Fuel prices are seeing similar losses. Diesel prices are trading at $1.8562, down 3.4 cents (-1.8%) from Friday’s close. Gasoline prices are currently $1.7438, down 3.8 cents (-2.1%).
Markets are still reeling from last week’s combo attack on positive sentiments. Starting on Wednesday, Fed Reserve Chairman Powell characterized the interest rate cut as merely a mid-cycle adjustment rather than a broader bias towards cuts, sucking the wind out of those expecting a more dovish stance this year. Then President Trump on Thursday announced 10% tariffs on $300 BN of Chinese goods. With the US economy now firmly pushing into the longest expansionary period in history, many fear trade may be the factor that pushes us into recession this year or next. Depending on its severity, a recession could significantly decrease oil demand and cause prices to plummet even further.
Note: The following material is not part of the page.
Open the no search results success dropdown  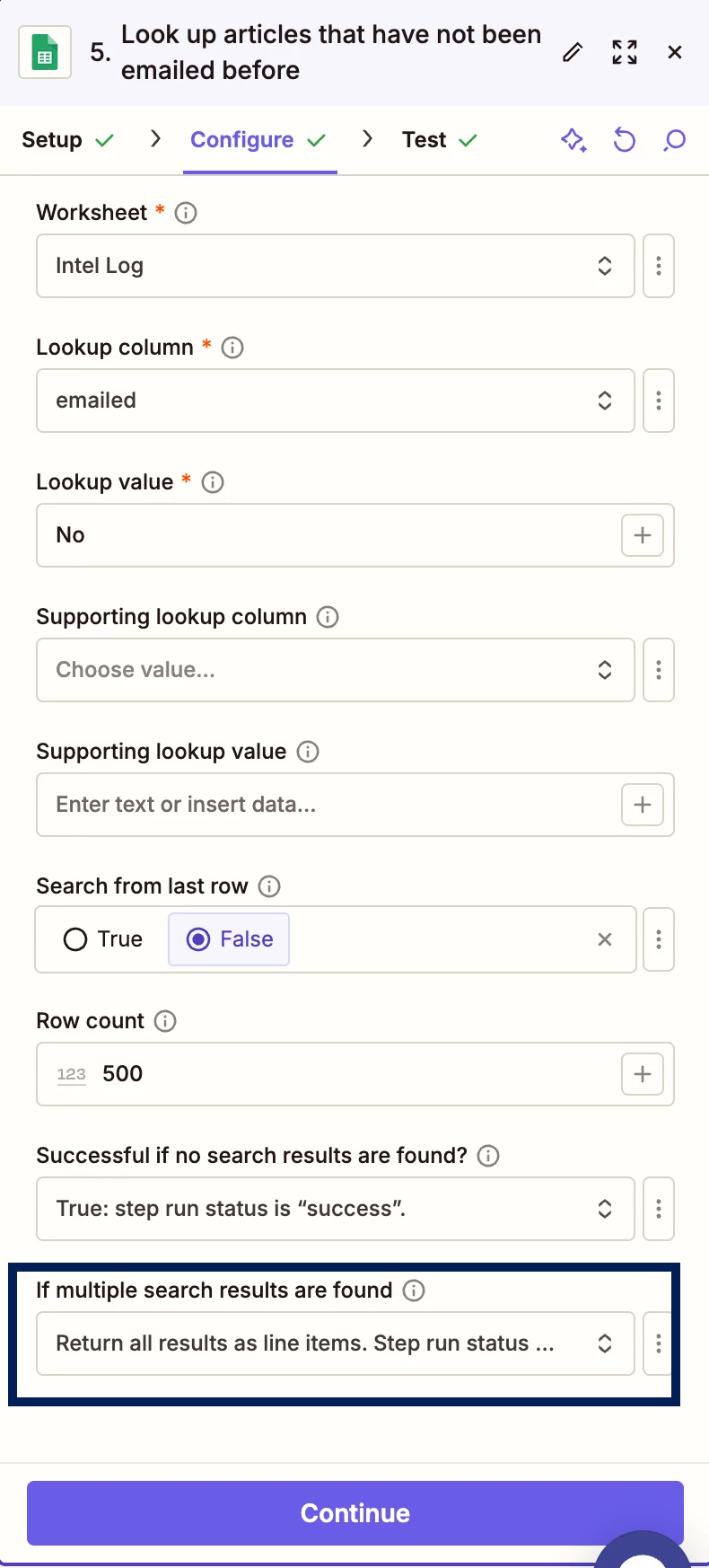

Yet there are still bullish notes. Reports over the weekend revealed that Iran has captured an Iraqi oil tanker commuting through the Strait of Hormuz, bringing the total number of seized ships to three. While an all-out conflict between Iran and Western countries still seems unlikely, the steady flow of provocative measures makes some type of miscalculation more possible. From seizing ships to shooting down drones to missile strikes, there have been plenty of opportunities for things to spiral out of control in the Middle East. So far, cooler heads have prevailed – but will they continue?